• **WORK REQUIRED**: Among the entries below, find the lines with "scrollbar" and copy them.

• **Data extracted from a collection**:
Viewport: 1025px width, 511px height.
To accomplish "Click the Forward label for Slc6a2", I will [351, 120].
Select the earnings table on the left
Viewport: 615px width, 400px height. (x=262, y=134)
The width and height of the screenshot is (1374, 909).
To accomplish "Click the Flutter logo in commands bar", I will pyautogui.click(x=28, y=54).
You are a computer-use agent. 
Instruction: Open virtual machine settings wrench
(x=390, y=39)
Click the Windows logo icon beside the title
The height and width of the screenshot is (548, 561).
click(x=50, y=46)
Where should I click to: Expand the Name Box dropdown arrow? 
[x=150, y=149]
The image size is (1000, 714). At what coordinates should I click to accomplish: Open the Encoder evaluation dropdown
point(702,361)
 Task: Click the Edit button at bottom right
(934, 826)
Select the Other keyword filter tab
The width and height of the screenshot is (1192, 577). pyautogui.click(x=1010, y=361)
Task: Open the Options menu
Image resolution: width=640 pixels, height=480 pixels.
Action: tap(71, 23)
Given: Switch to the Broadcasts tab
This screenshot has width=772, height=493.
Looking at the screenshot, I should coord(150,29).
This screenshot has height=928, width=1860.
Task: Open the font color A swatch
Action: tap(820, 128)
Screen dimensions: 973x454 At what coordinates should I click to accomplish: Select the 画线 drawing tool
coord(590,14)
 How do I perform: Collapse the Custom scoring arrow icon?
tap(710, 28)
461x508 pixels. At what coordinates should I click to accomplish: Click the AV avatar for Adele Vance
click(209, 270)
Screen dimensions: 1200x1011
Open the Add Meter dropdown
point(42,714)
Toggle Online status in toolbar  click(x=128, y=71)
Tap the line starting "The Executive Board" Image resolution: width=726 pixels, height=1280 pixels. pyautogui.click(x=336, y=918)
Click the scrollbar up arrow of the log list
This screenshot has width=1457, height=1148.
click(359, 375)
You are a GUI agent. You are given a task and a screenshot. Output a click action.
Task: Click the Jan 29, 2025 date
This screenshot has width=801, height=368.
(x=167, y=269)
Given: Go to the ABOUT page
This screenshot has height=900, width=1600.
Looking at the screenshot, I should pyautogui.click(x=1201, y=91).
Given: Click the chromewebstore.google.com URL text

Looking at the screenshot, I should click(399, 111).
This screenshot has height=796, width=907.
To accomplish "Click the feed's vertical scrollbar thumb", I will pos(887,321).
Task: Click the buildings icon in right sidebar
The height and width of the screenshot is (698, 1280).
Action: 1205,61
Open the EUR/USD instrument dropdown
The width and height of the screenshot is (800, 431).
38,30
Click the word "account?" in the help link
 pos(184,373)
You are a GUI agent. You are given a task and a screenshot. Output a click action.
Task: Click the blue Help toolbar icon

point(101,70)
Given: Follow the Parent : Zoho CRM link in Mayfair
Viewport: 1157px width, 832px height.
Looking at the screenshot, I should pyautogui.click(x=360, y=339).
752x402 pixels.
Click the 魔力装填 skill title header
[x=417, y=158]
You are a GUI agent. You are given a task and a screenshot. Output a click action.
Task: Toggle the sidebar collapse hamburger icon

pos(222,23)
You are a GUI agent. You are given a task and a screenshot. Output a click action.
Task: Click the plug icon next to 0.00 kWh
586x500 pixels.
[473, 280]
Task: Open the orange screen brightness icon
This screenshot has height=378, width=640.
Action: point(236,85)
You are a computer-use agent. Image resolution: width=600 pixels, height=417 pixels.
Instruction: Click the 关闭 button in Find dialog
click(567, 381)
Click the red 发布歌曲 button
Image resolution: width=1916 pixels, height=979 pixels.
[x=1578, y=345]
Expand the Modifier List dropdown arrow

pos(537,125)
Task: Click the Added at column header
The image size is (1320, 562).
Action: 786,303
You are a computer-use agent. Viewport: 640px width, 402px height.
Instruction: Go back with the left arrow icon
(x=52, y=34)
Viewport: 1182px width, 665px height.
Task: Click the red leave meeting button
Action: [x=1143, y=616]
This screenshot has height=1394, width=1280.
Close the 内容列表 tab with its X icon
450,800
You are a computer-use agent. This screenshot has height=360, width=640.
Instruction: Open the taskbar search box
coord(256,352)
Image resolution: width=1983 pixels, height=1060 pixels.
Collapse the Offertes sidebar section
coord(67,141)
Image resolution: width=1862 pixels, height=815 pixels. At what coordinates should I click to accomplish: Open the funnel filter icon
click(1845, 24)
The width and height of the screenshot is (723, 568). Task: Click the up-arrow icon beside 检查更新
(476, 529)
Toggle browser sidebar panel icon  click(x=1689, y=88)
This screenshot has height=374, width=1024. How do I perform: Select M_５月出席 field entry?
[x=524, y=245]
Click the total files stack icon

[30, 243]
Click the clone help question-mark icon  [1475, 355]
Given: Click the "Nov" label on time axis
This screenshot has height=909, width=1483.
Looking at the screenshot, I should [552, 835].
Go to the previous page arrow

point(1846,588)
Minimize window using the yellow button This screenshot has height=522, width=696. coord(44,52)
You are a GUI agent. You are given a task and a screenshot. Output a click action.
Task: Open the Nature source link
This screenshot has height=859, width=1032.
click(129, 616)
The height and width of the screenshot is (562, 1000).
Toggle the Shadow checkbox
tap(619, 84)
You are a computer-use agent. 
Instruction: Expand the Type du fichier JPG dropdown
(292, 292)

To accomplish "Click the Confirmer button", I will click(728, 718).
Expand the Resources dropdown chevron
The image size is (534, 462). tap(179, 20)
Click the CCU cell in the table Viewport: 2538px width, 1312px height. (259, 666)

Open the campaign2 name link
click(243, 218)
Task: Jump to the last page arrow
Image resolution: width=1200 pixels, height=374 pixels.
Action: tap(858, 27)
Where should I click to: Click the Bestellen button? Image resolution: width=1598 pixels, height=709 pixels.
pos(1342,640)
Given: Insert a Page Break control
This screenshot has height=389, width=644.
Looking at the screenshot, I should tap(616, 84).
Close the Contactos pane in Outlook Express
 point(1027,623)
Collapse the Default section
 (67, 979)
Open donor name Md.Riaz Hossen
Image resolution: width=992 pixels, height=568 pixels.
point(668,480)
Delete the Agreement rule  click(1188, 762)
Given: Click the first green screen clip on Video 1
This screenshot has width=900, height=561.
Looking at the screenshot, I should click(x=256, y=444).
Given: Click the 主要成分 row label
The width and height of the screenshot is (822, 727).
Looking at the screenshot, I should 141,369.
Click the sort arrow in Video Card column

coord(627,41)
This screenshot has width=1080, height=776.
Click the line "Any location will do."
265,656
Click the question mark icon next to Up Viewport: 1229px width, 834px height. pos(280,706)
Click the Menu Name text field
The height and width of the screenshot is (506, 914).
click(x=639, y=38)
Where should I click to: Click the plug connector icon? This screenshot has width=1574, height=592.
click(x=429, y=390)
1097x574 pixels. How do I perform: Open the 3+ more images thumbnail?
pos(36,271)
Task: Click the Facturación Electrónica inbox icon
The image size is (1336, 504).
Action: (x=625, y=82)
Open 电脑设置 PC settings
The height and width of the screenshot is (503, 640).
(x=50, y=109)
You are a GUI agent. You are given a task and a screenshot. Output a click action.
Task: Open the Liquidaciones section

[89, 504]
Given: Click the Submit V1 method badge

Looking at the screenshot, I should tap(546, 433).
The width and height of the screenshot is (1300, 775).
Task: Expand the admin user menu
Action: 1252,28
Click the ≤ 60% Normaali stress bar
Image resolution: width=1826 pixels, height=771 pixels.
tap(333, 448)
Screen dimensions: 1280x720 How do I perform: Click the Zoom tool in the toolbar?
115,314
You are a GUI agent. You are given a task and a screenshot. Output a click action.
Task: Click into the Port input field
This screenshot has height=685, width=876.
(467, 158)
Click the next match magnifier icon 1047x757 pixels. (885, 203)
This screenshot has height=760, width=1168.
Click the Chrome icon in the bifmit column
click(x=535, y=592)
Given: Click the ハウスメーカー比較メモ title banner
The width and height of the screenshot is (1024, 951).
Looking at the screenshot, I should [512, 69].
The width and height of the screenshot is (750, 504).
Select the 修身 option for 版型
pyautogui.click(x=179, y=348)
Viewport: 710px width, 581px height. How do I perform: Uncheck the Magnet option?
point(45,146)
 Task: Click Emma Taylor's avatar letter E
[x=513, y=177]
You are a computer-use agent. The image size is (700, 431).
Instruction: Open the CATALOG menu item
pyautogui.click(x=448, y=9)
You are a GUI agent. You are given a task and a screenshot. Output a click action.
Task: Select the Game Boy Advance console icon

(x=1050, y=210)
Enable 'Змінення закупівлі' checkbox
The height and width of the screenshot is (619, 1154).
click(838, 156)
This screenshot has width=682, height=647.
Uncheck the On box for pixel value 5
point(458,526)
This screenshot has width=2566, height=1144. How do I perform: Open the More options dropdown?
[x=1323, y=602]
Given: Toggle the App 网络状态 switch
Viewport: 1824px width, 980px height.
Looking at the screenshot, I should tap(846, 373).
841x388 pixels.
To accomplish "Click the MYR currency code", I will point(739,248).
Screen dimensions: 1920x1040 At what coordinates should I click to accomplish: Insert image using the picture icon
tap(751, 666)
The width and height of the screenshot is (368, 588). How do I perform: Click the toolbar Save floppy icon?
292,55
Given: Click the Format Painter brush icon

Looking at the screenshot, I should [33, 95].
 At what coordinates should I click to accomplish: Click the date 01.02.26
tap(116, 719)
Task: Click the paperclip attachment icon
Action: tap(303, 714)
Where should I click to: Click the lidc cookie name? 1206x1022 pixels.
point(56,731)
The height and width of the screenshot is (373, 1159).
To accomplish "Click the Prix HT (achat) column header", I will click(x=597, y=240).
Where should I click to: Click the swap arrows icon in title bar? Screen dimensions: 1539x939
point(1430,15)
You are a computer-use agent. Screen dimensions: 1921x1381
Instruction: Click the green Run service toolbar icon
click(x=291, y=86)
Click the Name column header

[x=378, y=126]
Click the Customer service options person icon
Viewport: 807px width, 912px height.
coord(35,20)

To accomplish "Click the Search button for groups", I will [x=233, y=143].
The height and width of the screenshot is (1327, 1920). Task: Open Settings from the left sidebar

• **SOLUTION TO THIS PROBLEM**:
Click the scrollbar up arrow of the log list
To accomplish "Click the feed's vertical scrollbar thumb", I will pos(887,321).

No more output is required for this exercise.